Silvinei Vasques, ex-diretor da PRF, foi preso no Paraguai ao tentar fugir após ser condenado por participar da trama golpista que favoreceu a reeleição de Jair Bolsonaro. Ele estava tentando embarcar para El Salvador com passaporte paraguaio sem dados pessoais e foi detido na saída do aeroporto. Ele aguarda extradição ao Brasil.
O ex-diretor da Polícia Rodoviária Federal (PRF) e condenado na trama golpista nas eleições presidenciais de 2022, Silvinei Vasques, foi preso ao tentar fugir no Aeroporto Internacional Silvio Pettirossi, em Assunção, no Paraguai.
Quando abordado pelos policiais, ele tentou deixar o aeroporto, mas foi detido na saída. Ele foi encaminhado ao Ministério Público do Paraguai e aguarda extradição ao Brasil.
Vasques teria deixado a residência em que estava sob prisão domiciliar em Santa Catarina sem autorização judicial, rompendo a tornozeleira eletrônica, o que levou a Polícia Federal a emitir alerta para as autoridades fronteiriças. O ex‑diretor foi condenado a 24 anos e 6 meses de prisão pelo Supremo Tribunal Federal (STF), em regime inicial fechado, por integrar o “núcleo de gerência” da trama golpista.

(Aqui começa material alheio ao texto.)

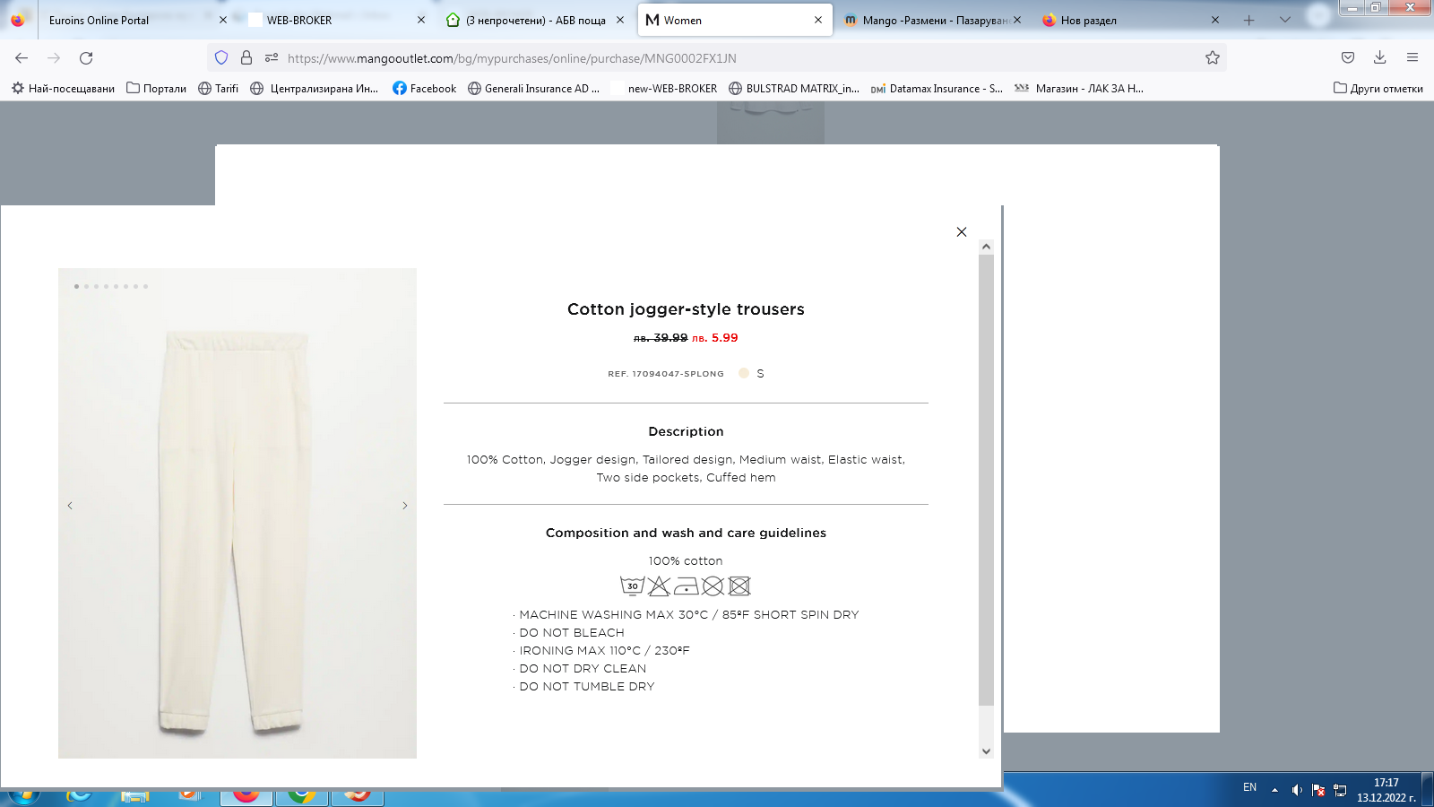Open the Firefox Downloads panel
Viewport: 1434px width, 807px height.
point(1379,58)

Para favorecer a reeleição de Jair Bolsonaro, Vasques teria organizado blitzes ilegais em vários estados do Nordeste, dificultando que eleitores do interior chegassem aos centros de votação, pois o núcleo golpista acreditava que a maioria votaria em Luiz Inácio Lula da Silva, que venceu a disputa presidencial.